Proving again that size alone is no indicator of strength, the more diminutive violas are, in fact, the hardier of the two specimens when it comes to chilly weather toughness and heat tolerance.
This often-unsung sweetheart of the autumn landscape is worth looking into.
But be prepared – asking for information using the word “viola,” especially typing the word into a search engine, can lead you down a long and winding (though lovely and enlightening) garden path.
Viola is the genus name covering 500 varietals including violet, pansy (Viola x Wittrockiana), panola, and the bedding plants called Viola, hybrids developed from crossing Viola cornuto (horned or tufted violet) with other species, which are found at the garden center.
The family grouping also encompasses native wild violets that bring charm to woodlands and sometimes headaches to carefully manicured lawns.
Though “new and improved,” the current crop of modern viola has in its historical lineage the heralded heirloom perennial Sweet Violet, Viola odorata.
Johnny-Jump-Ups, the most recognized “grandma grown” violas, known also by the names Viola Tricolor and heartseace, are descendants of a smaller species of pansy that once grew wild. For that reason, all pansies technically are violas, yet violas are not inevitably pansies.
Pansy blooms are characteristically 2 1/2 inches wide often with splotches of color resembling faces, while violas are frequently described as closer to nickel-sized, adorned with wisps of fine lines or “whiskers.”
The hybrid Patiola series viola mixes the large pansy sized flowers with viola’s hardiness.
Other hybrid “series” include the also larger blossomed ‘Sorbet’ (according to Louisiana State University, which declared them an exceptionally cold hardy “super plant”), “Penny,” “Jewel” “‘Gemini” and “Princess.”
If you struggle telling the two apart, garden gurus say that flowers with four petals pointing up and just one down indicate a pansy, while flowers with two petals pointing up and three pointing down signify viola.
There is also ongoing debate over whether violas are annuals or perennials. The Burpee company categorizes them as perennial, but also recognizes that gardeners often treat them as annuals, replanting in the fall after extreme summer heat causes them to fade. (By consistently deadheading blooms and trimming leggy stems, especially during the hot months, can help preserve them for coming back as the season transitions to fall.) But horticultural literature has traditionally referred to them as cold hardy annuals.
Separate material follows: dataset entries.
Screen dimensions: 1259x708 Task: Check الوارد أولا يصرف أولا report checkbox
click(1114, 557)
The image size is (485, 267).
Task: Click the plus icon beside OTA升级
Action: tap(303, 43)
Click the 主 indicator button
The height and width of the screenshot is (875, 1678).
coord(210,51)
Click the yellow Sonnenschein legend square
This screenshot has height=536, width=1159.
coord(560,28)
Remember those wild violets invading your tidy grassy expanse? Violas, too, are self-seeders and can spread and sow in unexpected places. A blanket of snow will tide them over until early spring arrives.
This free ranging style has led some gardening experts to recommend container plantings, even window boxes, over beds, borders and edgings, as a tidier way to enjoy their charm.
With fresh viola blooms in your fall garden, these edible herbals can also provide attractive and tasty garnish to crisp salads and enchanting adornment to cookies, cupcakes and other baking season goodies.